Os bioprodutos de origem florestal, com aplicações da indústria energética ou têxtil, terão papel de destaque neste esforço de abandonar a economia linear fóssil e abraçar a bioeconomia circular. Falamos de subprodutos como embalagens, biocombustível, nutracêuticos, cosméticos ou mesmo aditivos alimentares, com uma forte contribuição do Inpactus, um programa de I&D para o desenvolvimento fruto de um consórcio constituído pela The Navigator Paper Figueira da Foz, Cacia, RAIZ – Instituto de Investigação da Floresta e Papel, Universidade de Coimbra e Universidade de Aveiro. Deste programa saíram, até agora, 37 patentes, já submetidas ou em preparação, em que se incluem 66 protótipos e 114 provas de conceito.

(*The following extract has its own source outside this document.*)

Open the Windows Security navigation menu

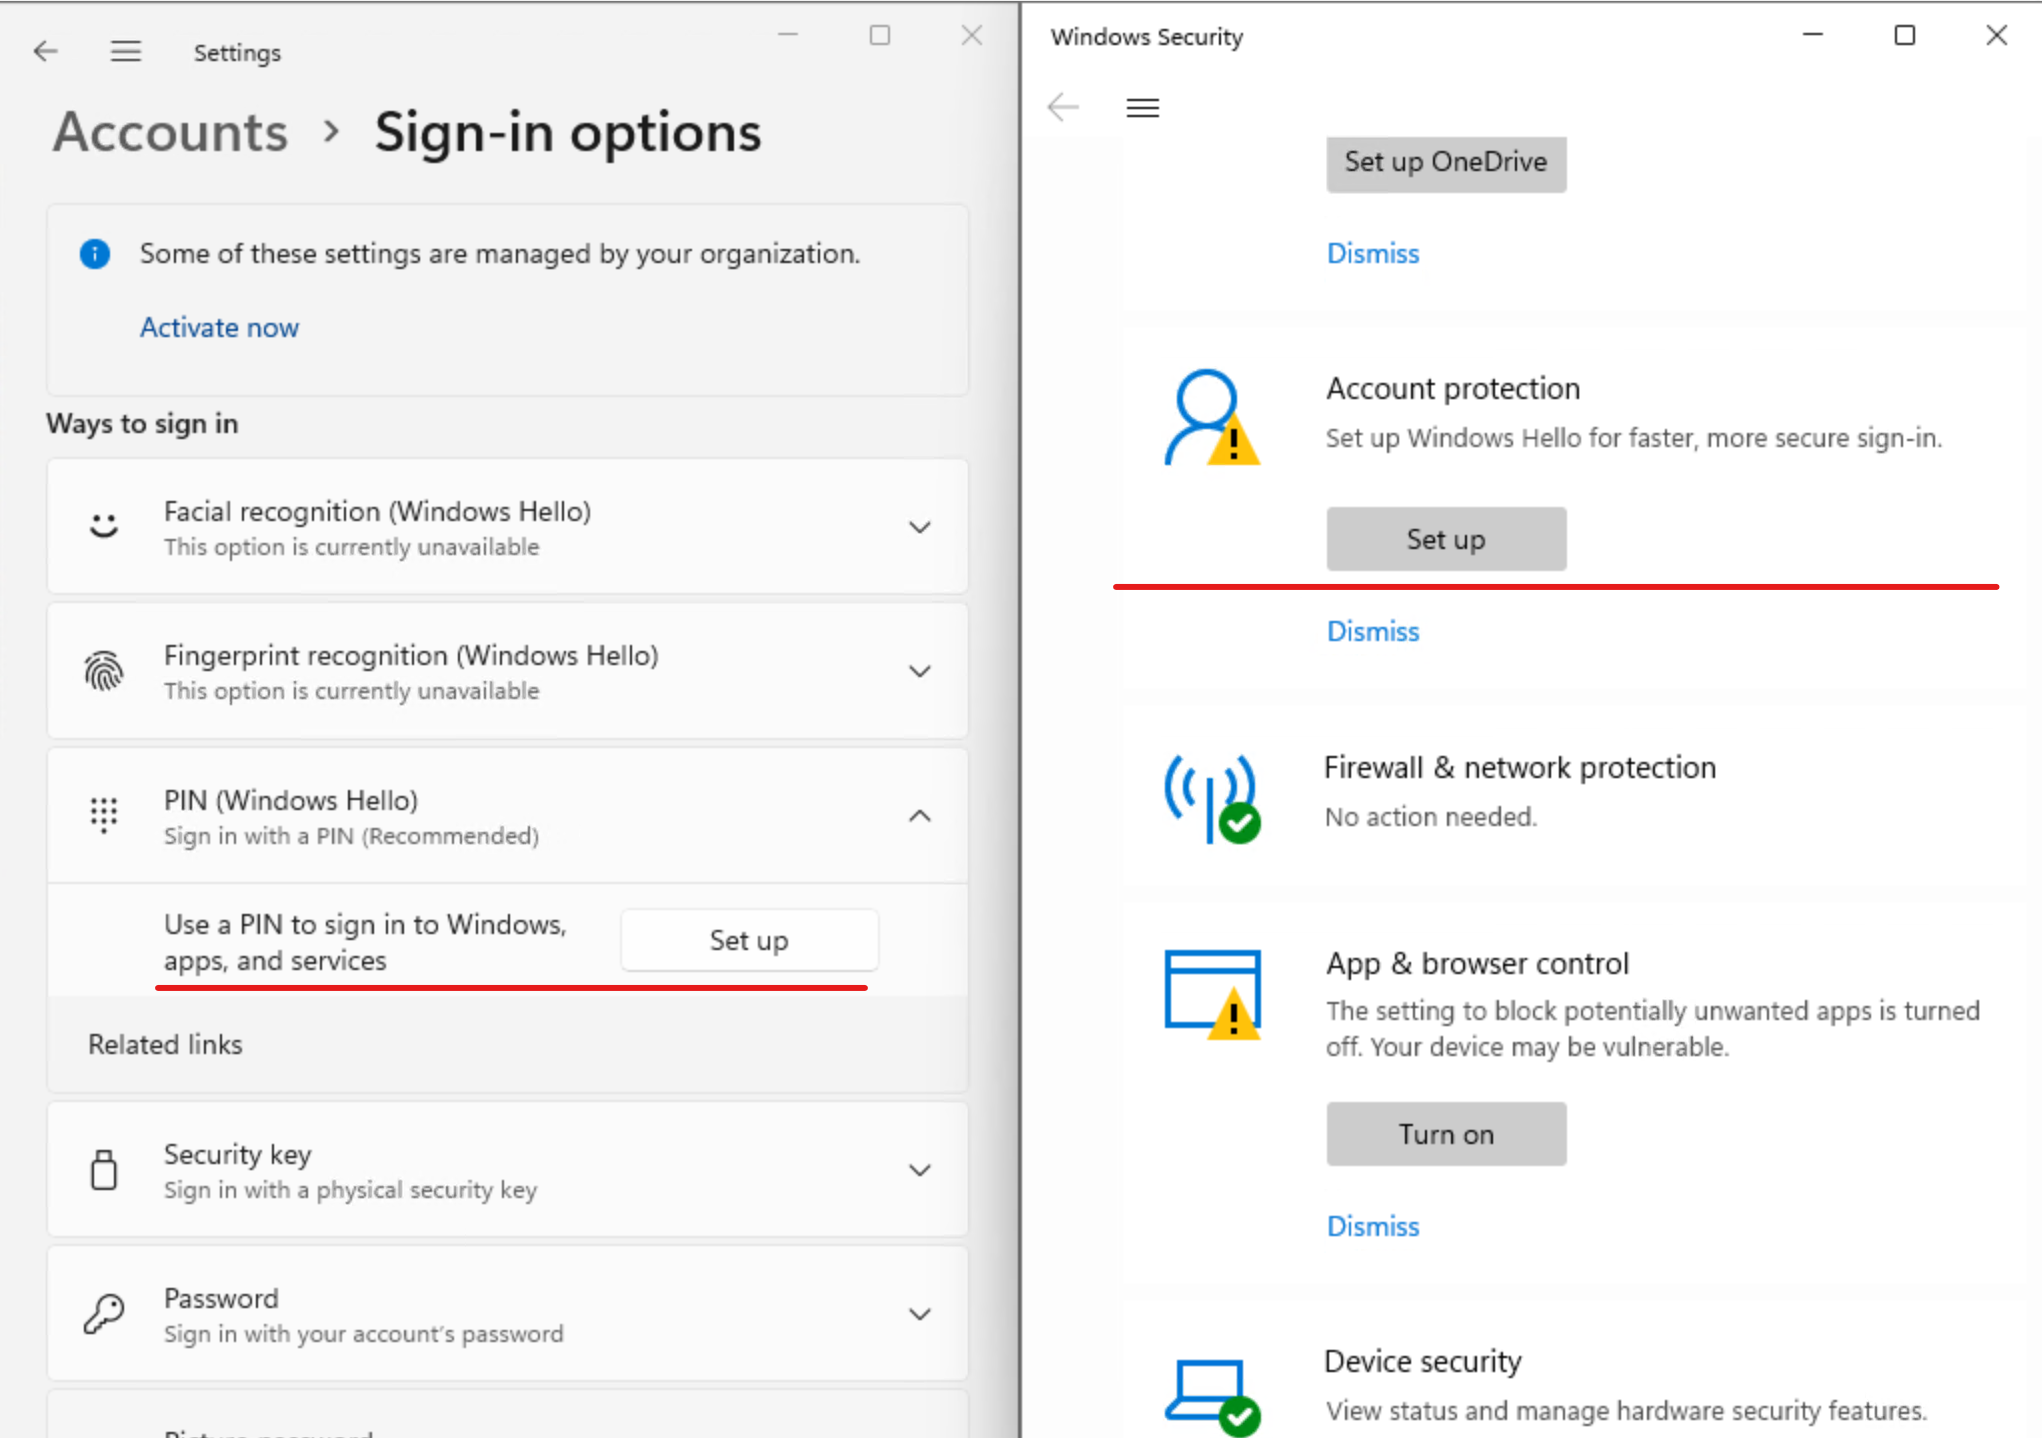(x=1142, y=107)
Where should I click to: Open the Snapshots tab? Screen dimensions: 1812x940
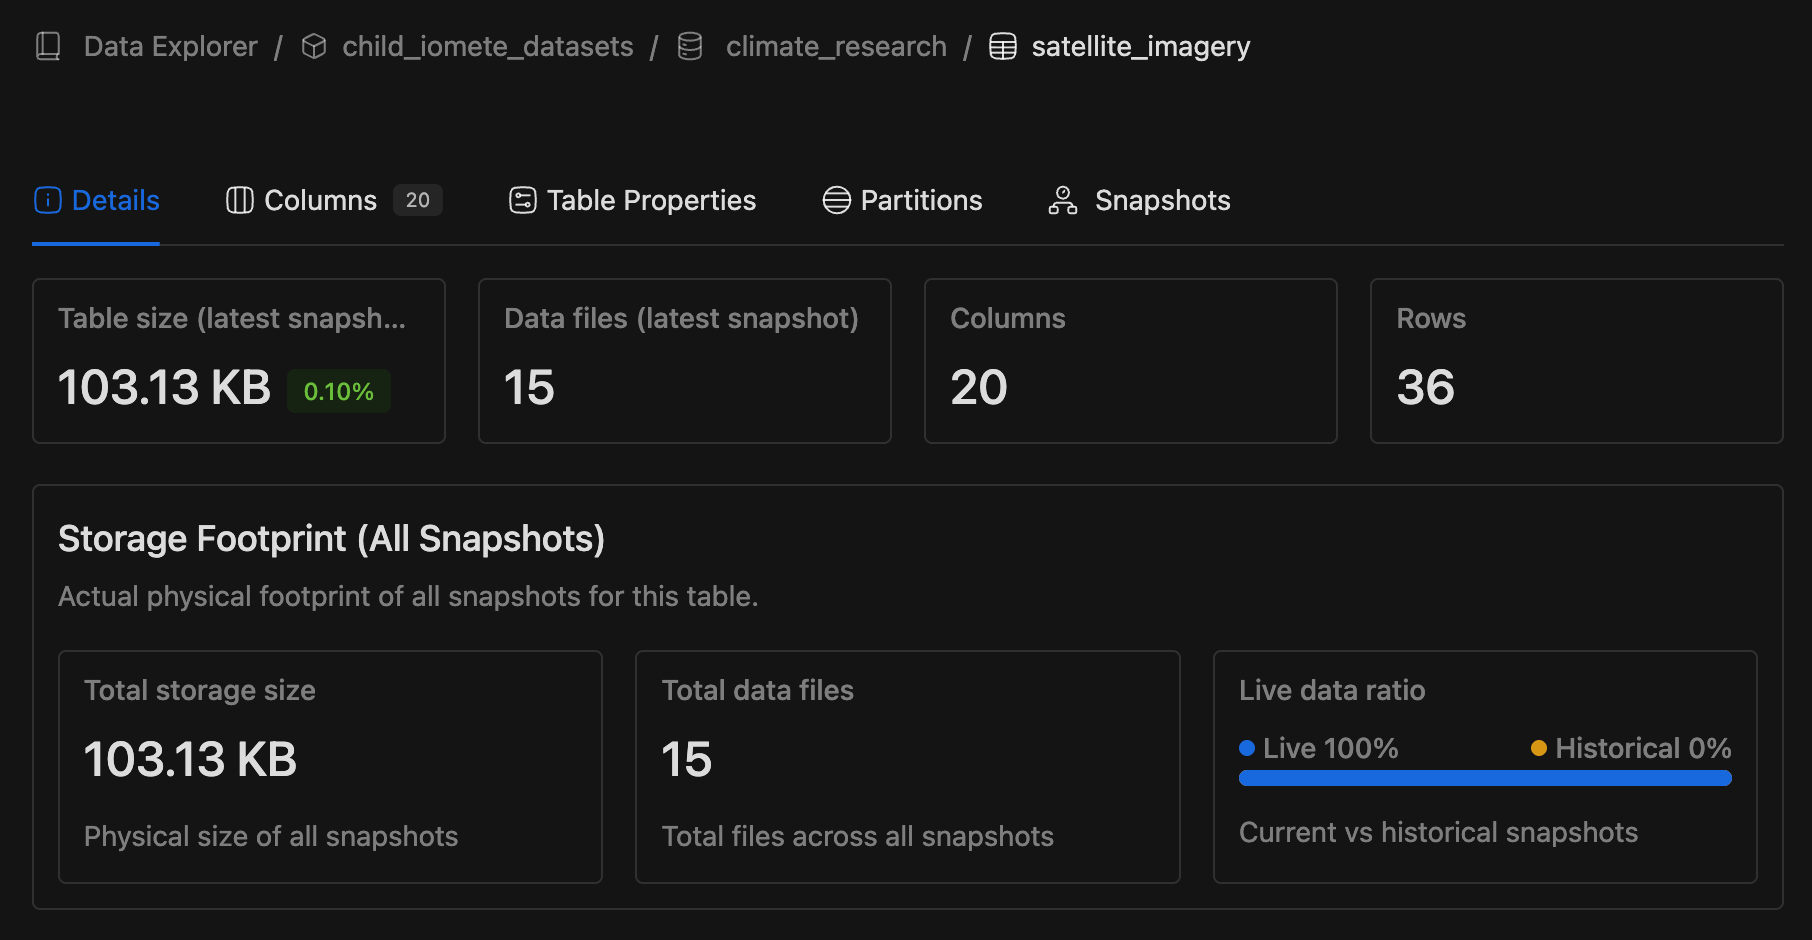pyautogui.click(x=1162, y=200)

E qual o seu verdadeiro peso na economia, atualmente? Um relatório sobre bioeconomia sustentável do Gabinete de Planeamento, Políticas e Administração Geral de 2020, baseado em dados do Joint Research Centre da Comissão Europeia, relativos a 2017, avança que a bioeconomia representa um volume de negócios de 41 mil milhões de euros, isto é, 11,7 mil milhões de valor acrescentado, e emprega 685 mil pessoas.

O setor das Florestas, apenas ultrapassado pelo setor da Agricultura e Pecuária, alavancado pela indústria das fileiras florestais, produz 24% do volume de negócios da bioeconomia – 9,8 mil milhões de euros – e 11% do emprego, ou cerca de 76,5 mil postos de trabalho.

Se percorrido este caminho em direção a uma economia sustentável, contas da União Europeia indicam que as empresas europeias poupariam 600 mil milhões de euros e criar-se-iam 580 mil novos empregos. Além destes benefícios, um outro: o pacote da economia circular aponta para uma diminuição de 450 milhões de toneladas de emissões de dióxido de carbono já em 2030.

Os próximos passos em direção à bioeconomia circular deverão começar com o repensar o território português e as suas particularidades, intensificando a gestão do território e impulsionando a produtividade, respeitando-se a biodiversidade. Se não se desperdiçar o melhor recurso natural que temos, a floresta, é bem possível que Portugal encabece a lista de países europeus na liderança desta transição.